Ways of seeing: Editorial on what counts as obscenity when it comes to art

Can the fame of an artist be an egalitarian criterion to rescue art from the clutches of the moral police, be it a customs department or vigilante groups that target Indian artists and institutions

The Editorial Board Published 27.10.24, 09:46 AM
Representational image

Representational image File picture

A customs department functioning as an arbiter of artistic taste would be deemed comical. Yet, last year, the Mumbai customs depart­ment confiscated seven artworks by F.N. Souza and Akbar Padamsee, listed them under the category of “obscene material”, and ordered their destruction. Mercifully, the Bombay High Court has now ordered the immediate release of the artworks and rapped the Commissionerate of Mumbai Customs on the knuckles for “perversity and unreasonableness”. The court also raised an important, pertinent question: what counts as obscenity when it comes to art?

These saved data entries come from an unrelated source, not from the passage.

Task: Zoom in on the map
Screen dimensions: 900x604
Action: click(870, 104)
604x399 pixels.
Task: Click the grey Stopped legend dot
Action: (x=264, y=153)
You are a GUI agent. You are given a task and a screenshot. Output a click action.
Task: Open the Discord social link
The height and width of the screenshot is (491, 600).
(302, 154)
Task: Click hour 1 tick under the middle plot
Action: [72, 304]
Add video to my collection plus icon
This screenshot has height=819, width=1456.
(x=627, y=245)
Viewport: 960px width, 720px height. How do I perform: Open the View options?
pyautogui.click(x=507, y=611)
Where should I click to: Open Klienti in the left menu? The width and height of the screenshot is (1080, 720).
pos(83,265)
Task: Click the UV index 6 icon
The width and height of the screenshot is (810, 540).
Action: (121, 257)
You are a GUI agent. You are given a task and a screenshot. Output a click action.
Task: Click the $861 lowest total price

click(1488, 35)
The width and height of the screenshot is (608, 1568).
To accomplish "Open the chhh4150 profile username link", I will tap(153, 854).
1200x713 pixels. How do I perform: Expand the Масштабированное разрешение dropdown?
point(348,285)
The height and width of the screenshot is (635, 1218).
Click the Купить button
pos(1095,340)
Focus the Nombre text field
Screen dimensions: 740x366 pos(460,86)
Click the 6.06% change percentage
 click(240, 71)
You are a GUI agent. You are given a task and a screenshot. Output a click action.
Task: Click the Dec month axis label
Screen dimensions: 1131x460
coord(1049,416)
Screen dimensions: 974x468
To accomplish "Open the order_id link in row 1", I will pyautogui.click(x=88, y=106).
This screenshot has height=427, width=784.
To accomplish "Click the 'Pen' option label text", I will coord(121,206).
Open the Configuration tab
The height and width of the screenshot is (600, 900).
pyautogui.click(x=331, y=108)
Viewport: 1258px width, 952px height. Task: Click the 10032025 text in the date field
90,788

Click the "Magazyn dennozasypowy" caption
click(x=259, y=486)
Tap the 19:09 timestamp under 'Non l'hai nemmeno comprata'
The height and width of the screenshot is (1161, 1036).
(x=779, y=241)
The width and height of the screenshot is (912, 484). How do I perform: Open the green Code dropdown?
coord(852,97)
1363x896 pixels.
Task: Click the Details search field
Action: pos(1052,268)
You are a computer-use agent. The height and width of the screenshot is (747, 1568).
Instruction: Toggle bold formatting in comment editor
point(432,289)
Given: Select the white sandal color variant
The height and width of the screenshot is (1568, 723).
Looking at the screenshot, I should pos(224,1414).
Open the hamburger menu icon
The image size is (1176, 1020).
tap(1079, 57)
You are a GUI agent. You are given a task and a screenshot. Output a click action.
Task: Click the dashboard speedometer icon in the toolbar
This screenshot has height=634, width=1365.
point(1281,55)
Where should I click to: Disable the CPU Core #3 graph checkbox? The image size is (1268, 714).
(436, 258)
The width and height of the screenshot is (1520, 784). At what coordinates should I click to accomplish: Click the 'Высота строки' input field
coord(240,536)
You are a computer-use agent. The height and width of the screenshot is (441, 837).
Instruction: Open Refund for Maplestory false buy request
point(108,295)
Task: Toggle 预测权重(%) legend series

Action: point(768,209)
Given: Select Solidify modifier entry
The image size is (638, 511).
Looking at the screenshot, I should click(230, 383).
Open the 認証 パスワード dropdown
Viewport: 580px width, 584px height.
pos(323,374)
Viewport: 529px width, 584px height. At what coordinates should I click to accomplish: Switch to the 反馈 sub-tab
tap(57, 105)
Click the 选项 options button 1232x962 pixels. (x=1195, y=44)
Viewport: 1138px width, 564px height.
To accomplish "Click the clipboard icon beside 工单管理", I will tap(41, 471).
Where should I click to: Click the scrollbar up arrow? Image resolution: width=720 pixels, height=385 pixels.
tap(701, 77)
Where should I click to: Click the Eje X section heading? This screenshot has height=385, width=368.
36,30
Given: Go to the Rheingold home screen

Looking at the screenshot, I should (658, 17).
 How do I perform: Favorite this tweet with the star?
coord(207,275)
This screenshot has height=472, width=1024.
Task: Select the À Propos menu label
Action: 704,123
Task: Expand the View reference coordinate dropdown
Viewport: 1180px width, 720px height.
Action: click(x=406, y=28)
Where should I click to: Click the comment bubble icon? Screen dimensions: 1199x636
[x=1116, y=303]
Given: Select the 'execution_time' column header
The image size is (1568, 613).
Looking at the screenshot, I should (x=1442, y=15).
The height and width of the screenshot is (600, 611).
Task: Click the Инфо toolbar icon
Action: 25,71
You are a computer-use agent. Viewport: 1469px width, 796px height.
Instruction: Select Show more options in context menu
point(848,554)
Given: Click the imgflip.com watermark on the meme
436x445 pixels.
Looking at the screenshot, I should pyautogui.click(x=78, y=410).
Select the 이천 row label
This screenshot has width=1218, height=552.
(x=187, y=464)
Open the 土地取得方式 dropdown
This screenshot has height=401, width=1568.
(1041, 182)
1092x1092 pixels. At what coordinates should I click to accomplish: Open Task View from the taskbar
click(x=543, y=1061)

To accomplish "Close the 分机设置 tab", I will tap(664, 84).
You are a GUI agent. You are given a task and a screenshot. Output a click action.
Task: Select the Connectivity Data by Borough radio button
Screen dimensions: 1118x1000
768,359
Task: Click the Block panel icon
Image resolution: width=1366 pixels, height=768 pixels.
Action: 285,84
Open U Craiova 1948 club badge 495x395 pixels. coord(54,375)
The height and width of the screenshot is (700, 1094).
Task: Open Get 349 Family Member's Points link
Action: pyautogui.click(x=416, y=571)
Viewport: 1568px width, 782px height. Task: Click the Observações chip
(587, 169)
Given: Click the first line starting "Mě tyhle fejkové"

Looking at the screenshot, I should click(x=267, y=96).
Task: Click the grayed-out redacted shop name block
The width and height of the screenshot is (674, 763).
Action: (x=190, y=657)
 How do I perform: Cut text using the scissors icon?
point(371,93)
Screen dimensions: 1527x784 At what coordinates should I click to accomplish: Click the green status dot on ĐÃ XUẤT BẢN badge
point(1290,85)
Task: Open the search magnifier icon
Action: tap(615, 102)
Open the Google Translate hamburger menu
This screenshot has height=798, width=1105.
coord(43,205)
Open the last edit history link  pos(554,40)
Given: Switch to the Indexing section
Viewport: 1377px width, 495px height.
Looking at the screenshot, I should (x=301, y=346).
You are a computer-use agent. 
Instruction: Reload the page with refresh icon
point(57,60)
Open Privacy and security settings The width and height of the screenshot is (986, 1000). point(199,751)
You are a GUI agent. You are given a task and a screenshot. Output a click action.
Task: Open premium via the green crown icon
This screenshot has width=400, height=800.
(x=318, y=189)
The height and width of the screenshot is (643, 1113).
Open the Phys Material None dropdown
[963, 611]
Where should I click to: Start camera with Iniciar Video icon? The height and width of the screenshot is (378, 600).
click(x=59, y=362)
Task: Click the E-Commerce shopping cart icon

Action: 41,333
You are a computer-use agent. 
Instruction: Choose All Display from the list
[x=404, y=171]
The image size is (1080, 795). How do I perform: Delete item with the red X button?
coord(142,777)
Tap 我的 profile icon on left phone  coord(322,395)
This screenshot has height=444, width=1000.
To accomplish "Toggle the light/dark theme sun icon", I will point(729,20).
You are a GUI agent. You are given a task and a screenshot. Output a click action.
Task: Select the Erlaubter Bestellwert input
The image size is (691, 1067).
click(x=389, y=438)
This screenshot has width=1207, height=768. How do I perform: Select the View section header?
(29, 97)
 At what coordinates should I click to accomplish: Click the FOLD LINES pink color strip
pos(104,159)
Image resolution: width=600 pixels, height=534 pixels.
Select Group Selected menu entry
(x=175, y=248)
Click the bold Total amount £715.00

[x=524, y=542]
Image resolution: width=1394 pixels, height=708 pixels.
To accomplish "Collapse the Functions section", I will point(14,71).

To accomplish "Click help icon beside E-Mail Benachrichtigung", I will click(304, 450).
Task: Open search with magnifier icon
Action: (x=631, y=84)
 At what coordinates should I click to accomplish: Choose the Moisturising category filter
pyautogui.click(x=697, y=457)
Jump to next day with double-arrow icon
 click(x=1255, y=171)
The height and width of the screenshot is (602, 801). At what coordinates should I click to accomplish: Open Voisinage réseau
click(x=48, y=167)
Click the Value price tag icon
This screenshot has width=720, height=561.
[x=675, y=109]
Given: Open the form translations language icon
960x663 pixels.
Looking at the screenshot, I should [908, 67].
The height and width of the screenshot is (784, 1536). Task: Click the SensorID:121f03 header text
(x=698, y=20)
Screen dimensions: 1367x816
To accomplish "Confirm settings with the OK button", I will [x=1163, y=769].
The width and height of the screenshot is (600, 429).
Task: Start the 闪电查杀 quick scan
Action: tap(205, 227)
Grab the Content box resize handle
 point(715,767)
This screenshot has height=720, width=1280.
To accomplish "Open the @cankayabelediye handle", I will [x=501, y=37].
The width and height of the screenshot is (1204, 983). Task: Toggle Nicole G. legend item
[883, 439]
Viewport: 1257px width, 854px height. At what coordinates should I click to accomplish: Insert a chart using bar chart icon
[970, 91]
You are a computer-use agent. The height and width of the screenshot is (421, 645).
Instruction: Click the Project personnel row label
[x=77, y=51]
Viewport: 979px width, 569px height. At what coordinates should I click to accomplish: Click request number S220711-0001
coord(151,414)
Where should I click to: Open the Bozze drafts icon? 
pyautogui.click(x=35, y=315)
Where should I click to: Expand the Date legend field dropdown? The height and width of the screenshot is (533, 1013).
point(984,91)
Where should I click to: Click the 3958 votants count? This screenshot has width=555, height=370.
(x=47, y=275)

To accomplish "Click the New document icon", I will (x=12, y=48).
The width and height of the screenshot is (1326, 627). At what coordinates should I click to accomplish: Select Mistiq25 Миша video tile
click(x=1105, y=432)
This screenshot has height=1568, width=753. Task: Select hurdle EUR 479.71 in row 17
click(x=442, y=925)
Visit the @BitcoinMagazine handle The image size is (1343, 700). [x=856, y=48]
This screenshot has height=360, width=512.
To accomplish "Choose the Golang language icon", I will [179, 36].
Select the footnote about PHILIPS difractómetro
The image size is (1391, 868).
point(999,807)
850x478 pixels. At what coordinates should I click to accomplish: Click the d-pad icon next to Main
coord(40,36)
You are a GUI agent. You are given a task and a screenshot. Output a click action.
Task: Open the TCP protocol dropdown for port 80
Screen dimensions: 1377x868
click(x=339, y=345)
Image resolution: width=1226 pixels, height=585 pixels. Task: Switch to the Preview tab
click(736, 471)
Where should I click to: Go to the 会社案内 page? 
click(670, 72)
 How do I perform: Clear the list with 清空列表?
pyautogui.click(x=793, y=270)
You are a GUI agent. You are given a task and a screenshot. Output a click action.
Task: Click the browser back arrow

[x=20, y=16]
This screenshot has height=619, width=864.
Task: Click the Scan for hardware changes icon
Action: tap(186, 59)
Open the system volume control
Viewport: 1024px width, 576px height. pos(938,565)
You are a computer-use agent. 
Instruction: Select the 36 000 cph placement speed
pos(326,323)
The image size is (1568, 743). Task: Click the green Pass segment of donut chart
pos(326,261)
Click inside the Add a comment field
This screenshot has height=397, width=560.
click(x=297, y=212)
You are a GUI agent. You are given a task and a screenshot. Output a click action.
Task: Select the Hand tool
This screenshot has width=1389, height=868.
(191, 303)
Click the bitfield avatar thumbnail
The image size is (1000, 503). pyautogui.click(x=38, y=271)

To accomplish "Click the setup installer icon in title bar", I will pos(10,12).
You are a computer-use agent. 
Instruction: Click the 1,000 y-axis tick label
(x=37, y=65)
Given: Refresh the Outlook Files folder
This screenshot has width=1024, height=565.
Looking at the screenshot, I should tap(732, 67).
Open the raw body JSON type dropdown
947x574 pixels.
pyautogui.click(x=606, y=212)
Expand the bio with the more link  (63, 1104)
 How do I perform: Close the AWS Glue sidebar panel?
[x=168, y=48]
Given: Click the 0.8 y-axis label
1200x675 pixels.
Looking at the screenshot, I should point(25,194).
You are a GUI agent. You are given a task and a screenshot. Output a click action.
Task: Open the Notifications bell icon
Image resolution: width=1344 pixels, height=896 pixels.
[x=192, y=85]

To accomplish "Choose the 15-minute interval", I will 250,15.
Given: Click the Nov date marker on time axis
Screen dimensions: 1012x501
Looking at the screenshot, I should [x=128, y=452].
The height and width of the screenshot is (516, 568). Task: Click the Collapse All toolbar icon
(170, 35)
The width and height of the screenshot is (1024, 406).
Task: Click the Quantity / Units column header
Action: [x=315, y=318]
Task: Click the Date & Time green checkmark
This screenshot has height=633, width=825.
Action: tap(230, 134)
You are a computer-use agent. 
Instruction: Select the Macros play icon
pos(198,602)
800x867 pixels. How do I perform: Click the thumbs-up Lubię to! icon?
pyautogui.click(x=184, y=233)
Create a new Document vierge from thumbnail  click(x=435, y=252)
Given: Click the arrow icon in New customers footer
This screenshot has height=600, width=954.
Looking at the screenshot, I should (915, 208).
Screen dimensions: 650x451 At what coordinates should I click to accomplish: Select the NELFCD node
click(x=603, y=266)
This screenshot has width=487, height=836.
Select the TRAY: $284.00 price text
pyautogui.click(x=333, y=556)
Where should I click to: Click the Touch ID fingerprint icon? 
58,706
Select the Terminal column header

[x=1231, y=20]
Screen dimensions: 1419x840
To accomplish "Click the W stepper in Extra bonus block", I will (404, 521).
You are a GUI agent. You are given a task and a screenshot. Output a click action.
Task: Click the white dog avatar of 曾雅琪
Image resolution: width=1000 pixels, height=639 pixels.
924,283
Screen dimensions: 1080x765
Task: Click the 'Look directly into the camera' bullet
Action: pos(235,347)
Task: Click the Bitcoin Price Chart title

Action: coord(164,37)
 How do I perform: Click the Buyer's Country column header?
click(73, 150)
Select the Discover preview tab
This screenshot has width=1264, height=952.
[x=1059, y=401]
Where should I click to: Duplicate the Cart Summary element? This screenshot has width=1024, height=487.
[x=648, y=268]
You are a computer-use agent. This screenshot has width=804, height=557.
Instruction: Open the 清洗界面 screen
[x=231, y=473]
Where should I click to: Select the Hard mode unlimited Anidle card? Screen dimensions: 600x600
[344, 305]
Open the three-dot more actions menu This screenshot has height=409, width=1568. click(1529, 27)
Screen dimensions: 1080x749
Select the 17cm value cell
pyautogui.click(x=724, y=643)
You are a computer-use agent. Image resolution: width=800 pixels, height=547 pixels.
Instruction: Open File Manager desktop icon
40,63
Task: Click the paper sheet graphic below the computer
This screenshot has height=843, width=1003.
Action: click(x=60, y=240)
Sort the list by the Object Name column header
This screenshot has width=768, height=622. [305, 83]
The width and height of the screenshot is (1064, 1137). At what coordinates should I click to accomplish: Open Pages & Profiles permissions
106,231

The debate on what can be considered obscene in art is a fraught one; the verdict often depends on who is presenting the argument. While the conflict between a narrow view of obscenity in art and a more liberal perspective on the matter will rage on, what needs serious deliberation is the legal perspective on it. In the Mumbai customs case, for instance, the court adjudicated that the line separating art and obscenity is defin­ed by prurience. This complicated rationale is in keeping with Indian laws. Section 294 of the new Bharatiya Nagarik Suraksha Sanhita — incidentally, it is in tune with the colonial-era penal code that had convicted Saadat Hasan Manto — argues that an object, be it literature or an artwork, is obscene if it “is lascivious or appeals to the prurient interest”. Yet, like beauty, prurience lies in the eyes of the beholder: would a nude figurine of a yakshi in the Ajanta caves, for instance, be considered obscene if it appealed to the prurience of a viewer? The art in the Ajanta Caves, or Khajuraho for that matter, has legal protection from being seen as obscene by virtue of the site being listed as an “ancient monument”; but similar legal protection eludes artistic creations, such as the paintings that were confiscated in this case. Another argument presented to the Bombay High Court to rescue the works by Souza and Padamsee was that the two artists were “national treasures” who had won several awards. Can the fame of an artist be an egalitarian criterion to rescue art from the clutches of the moral police, be it a customs department or vigilante groups that have been known to target Indian artists and institutions? Younger, relatively unknown artists are equally deserving of the freedom of their imagination just as the masters.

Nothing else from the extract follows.